Anti-CTLA4 Therapy Leads to Early Expansion of a Peripheral Th17 Population and Induction of Th1 Cytokines.

Abstract

The systemic immunologic effects of combining anti-cytotoxic T-lymphocyte-associated protein 4 (anti-CTLA4) therapy with PDL1 blockade remain incompletely characterized despite the widespread use of this combination in treating various solid tumors across multiple stages of disease. In this study, we investigated the additive impact of anti-CTLA4 on peripheral immune signatures in patients undergoing PDL1 blockade, using blood samples from a cohort of patients receiving checkpoint inhibitor therapy for advanced solid tumors. We performed in-parallel analysis of peripheral blood mononuclear cells using cytometry by time of flight and plasma cytokines using Luminex immunoassay. Our study cohort included 104 patients: 54 received anti-PDL1 alone and 50 received anti-PDL1 in combination with anti-CTLA4. As compared with single-agent anti-PDL1, combination therapy was associated with a greater expansion of CD4+ Th cell subsets, including Th17 (adjusted P = 0.04) and regulatory T cells (adjusted P = 0.02), after multivariable and multiple testing adjustment. In patients receiving anti-CTLA4, examination of functional marker expression within the Th17 subset revealed an increase in the expression of the Th1-related transcription factor TBET (P = 0.003). Assessment of the peripheral cytokine signatures showed an increase in Th1-associated cytokines (P = 0.002) in recipients of combination anti-PDL1 and anti-CTLA4, particularly the IFNγ-inducible cytokines MIG (adjusted P = 0.05) and IP-10 (adjusted P = 0.05).
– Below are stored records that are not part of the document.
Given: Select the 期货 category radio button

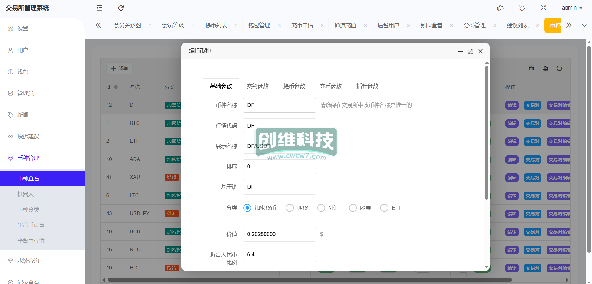Looking at the screenshot, I should click(x=290, y=208).
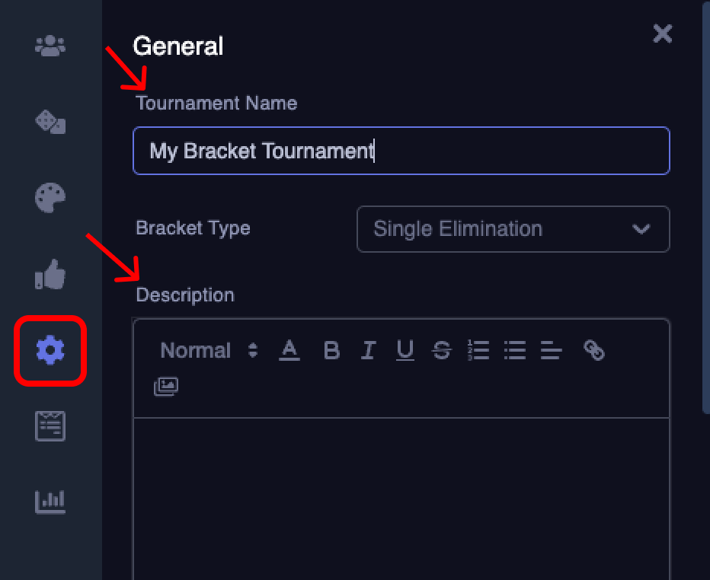The image size is (710, 580).
Task: Expand the Normal text style dropdown
Action: coord(209,350)
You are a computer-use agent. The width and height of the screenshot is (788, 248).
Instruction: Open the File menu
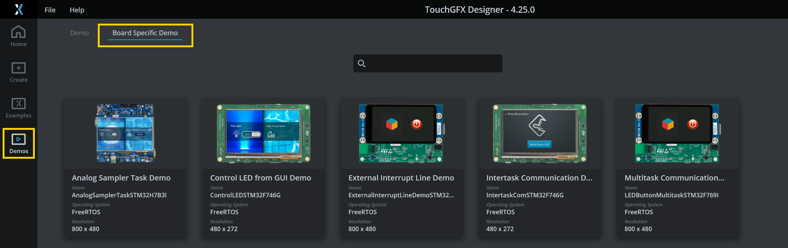[50, 10]
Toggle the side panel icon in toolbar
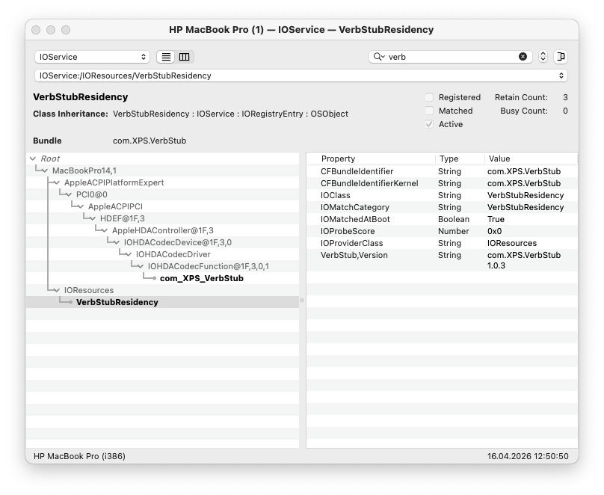Screen dimensions: 604x495 pyautogui.click(x=561, y=57)
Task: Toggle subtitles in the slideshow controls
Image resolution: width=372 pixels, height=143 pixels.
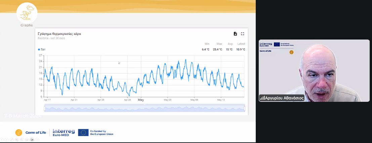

Our results confirm prior reports that anti-CTLA4 therapy is associated with the augmentation of Th17 cell subsets, and they also show that anti-CTLA4 may reshape CD4+ T-cell responses through Th17-to-Th1 plasticity, revealing a potential mechanism for enhanced antitumor immunity with broader implications for immune modulation in immunotherapy.